A male Eastern Evening Darner next to a swampy creek at Deer Vale on January 31st 2012

The sky was showing signs of an afternoon storm brewing but I decided to go walking at a nearby swamp anyway. At the edge of this swamp that had a little creek running through it, I spotted a large brown dragonfly flying very slowly and low to the ground. I thought at the time that it looked like a pencil with wings flying. It landed on the trunk of a bush close to the ground where I was able to get a few photographs. It started to vibrate its wings warming them ready for flight. It then flew slowly down the creek and disappeared into another shrub. It was an Eastern Evening Darner – Telephlebia godeffroyi.
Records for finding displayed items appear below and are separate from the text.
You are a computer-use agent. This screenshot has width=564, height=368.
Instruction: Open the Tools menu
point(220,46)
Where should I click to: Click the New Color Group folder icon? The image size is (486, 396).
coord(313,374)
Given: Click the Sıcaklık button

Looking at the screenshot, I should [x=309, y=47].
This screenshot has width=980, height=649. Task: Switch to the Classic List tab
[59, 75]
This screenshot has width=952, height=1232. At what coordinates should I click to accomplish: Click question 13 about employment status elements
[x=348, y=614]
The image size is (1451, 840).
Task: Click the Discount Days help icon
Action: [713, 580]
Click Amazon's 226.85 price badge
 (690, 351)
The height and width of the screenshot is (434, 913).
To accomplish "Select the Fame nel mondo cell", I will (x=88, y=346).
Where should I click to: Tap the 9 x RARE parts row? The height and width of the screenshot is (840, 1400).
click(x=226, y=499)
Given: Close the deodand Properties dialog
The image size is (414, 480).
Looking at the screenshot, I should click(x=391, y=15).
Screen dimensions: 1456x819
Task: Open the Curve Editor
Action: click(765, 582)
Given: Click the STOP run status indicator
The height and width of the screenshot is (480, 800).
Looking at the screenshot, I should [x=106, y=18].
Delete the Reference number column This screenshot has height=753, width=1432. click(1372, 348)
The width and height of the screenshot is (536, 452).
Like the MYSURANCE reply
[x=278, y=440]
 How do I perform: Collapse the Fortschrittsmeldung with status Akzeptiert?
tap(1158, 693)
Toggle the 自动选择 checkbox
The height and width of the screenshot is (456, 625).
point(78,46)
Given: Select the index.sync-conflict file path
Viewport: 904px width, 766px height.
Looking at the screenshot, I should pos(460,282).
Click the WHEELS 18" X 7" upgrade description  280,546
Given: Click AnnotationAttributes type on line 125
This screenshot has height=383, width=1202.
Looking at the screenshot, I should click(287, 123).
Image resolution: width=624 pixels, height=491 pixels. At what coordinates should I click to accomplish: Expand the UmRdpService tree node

This Darner usually flies at dusk.

 

A female Eastern Evening Darner at Deer Vale on December 6th 2014

The superior anal appendages are very long and pointed compared to the inferior ones

Sideview of a female Eastern Evening Darner at Deer Vale on 31 January 2018
Side view of a male Eastern Evening Darner at Deer Vale on January 31st 2012
The head of a male Eastern Evening Darner showing the mark on its frons at Deer Vale on January 30th 2015.

There is a large, wide, dark, sub-triangular mark on the frons of the Eastern Evening Darner which distinguishes it from the Northern Evening Darner which has a narrower mark on the frons.

In January 2015 I found a male Eastern Evening Darner on ferns next to a little spring fed dam at Deer Vale NSW. It had very distorted wings which hadn’t fully expanded. There wasn’t anything much I could do for it so I put it back where I found it.

Face of a male Eastern Evening Darner found next to a spring fed dam at Deer Vale on January 30th 2015.